Italietta di sempre. Le solite domande e qualche risposta.

Luciano Fabro, L'Italia d'Oro, 1971, 92 x 45 cm, bronzo dorato

Luciano Fabro, L’Italia d’Oro, 1971, 92 x 45 cm, bronzo dorato – fonte internet

Questa è l’Italia. L’Italia di “sempre gli stessi!” …piddini, forzisti o destron(z)i, gente che odia Renzi salvo poi tirargli le campagne elettorali.

L’Italia di chi da una parte fa finta di essere populista, e dall’altra tiene allegramente solo alla propria immagine.

Quante email non risposte ho inviato a quel comico di Genova, perché lo credevo davvero iniziatore di un processo di costruzione di contenuti che nei movimenti fin’ora non c’è mai stato. Gran bella cosa la “democrazia diretta” tanto quanto è utopica l’uguaglianza fra tutti gli uomini.
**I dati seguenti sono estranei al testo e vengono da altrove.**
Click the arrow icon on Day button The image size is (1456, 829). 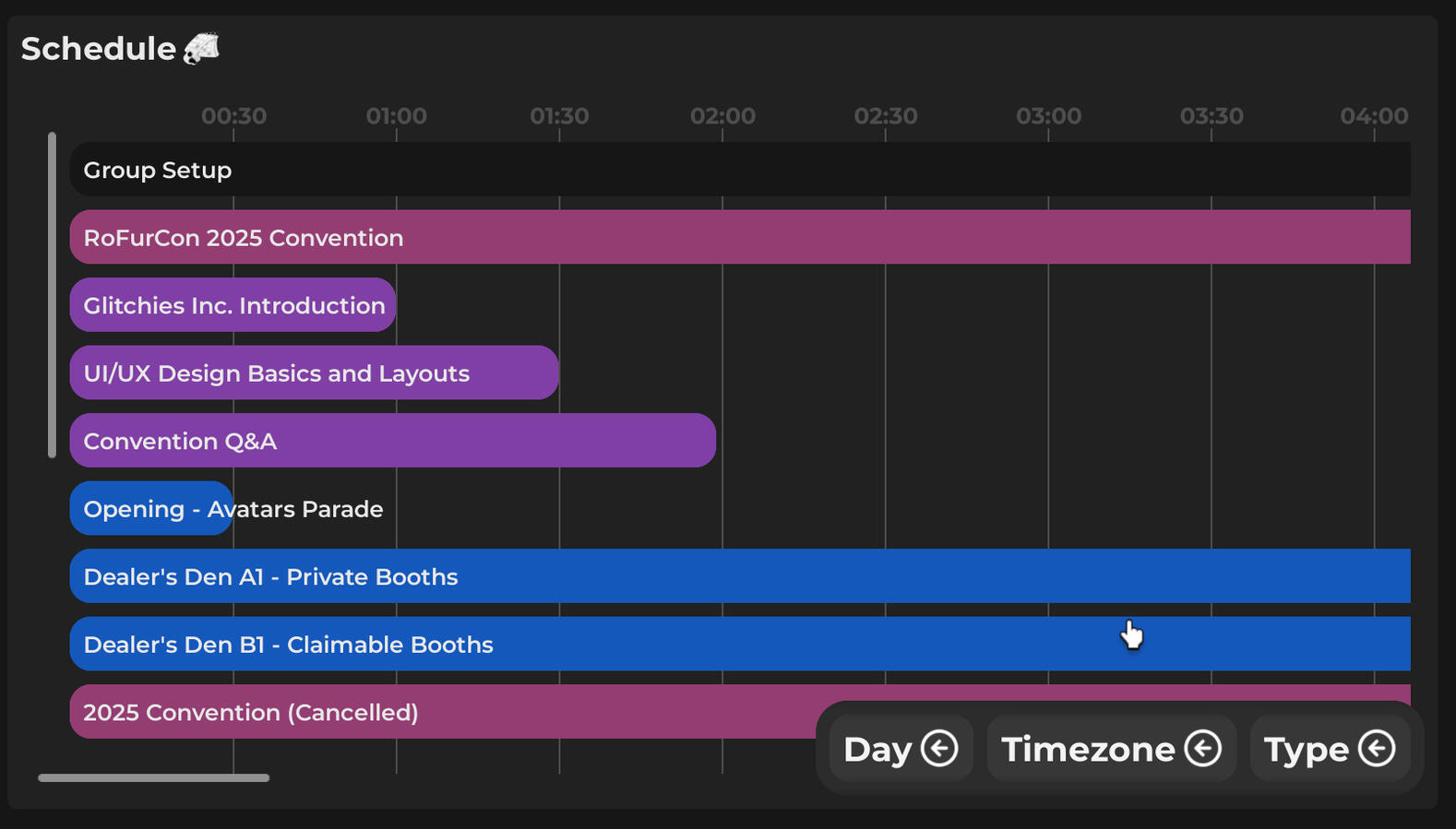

Questa è l’Italia dei tanti galoppini a favore del re di turno, che si chiami Berlusconi, Renzi, o Andreotti (pace all’anima sua) non importa, basta che per governare acquisisca un po’ di ipocrisia. Si faccia in modo, sempre per governare, di far finta di cambiare tutto affinché possa rimanere tutto com’è.
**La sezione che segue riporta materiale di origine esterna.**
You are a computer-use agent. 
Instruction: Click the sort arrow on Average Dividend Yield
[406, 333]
Questa è l’Italia di chi, quando uno vince, tutti gli vanno appresso, questa, l’Italia dei leccaculi.

Ma io in questa Italia qui non ci voglio credere, viste le conseguenze devastanti prodotte dal “leccaculismo” da oltre venti anni.
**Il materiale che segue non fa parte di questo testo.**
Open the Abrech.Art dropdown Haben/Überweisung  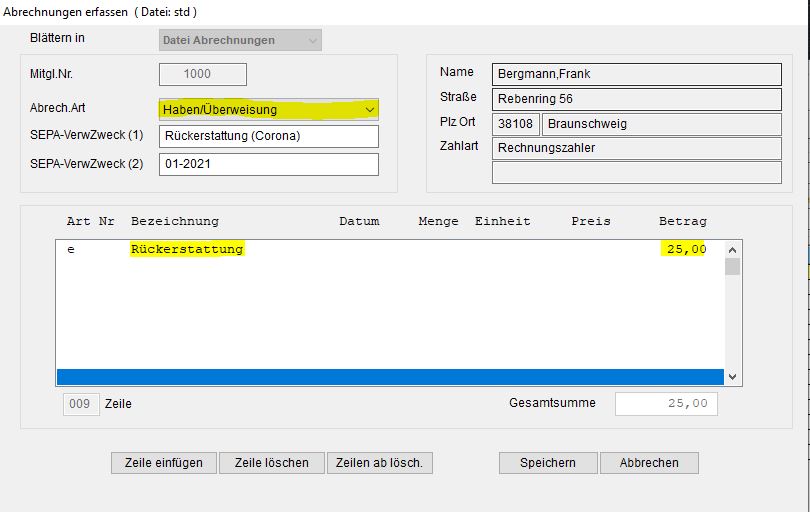pos(268,109)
Non voglio credere più a chi se ne frega del prossimo, ma anche a chi sta con le pezze al culo e però a votare nemmeno ci va più (che almeno per rispetto della democrazia, faccia astensionismo attivo come ho fatto io).

Non ci voglio credere ai falsi comunisti, falsi europeisti e ai camerieri delle banche o a quelle lobbies internazionali che ci tengono inchiodati in TV o sui social network.

Vorrei capire cosa si sia inceppato in questa Italia comprata da 80 euro al mese, vorrei sapere se è un paese normale quello che permette senza problemi alla FIAT di chiudere i battenti qui per fondersi e trasferirsi oltre oceano. Mi domando a quante famiglie indigenti dobbiamo arrivare prima di cambiare rotta? Quanti nuovi schiavi, ricattati per uno stipendio da chi ricopre incarichi manageriali nonostante non capisca un cazzo? Vorrei capire dove sia finita l’Italia dei talenti, degli artisti, dell’intuito creativo, della voglia di credere nel territorio. Voglio capire dove sono finiti o se ci siano mai stati gli italiani!

Dove sta il comune sentire di una società che vorrebbe solo far ritornare a funzionare di nuovo le cose che ora non vanno più? Perché non renderci finalmente conto, senza parlare di tante stronzate che siamo nati dentro un lembo di terra che per una botta di culo è il migliore del pianeta? Se non ci diamo risposte da soli a queste domande, continueremo a devastarci, allora diviene inutile criticare una DOP oppure un ponte dopo che se ne sposa il progetto. Occorre ricominciare a costruire la società “pre – occuparsi” della cosa pubblica, occuparsene prima per non vedere fatte cazzate poi.

Non voglio credere ad un’Italia piena di gente per cui è normale avere una sanità di molto peggiore rispetto agli anni 70, in cui l’unica cosa che è andata aumentando a discapito dei servizi, sono i costi, e che se poni la questione drastica di un riequilibrio immediato, ti guardano come se fossi matto, ribadendo di non scherzare. Non si rendono conto che cosi facendo son loro a far ridere.

Voglio vivere in un Paese più coerente con se stesso, dove si dovrebbe pretendere che prima di tagliare le province e accorpare i comuni sotto i 5 mila abitanti, si dovrebbe pensare a chiudere e, lo ribadisco CHIUDERE DEFINITIVAMENTE le regioni (nate solamente negli anni 70 con flop su tutta la linea; dalla Sanità ridotta al colabrodo che è adesso, al Turismo in forte calo negli ultimi anni e, non solo per ragioni di contrazioni economiche sfavorevoli) inoltre prioritariamente si dovrebbero ridurre in maniera drastica i ministeri e tutti quegli enti che non hanno collegamento diretto con i cittadini normali.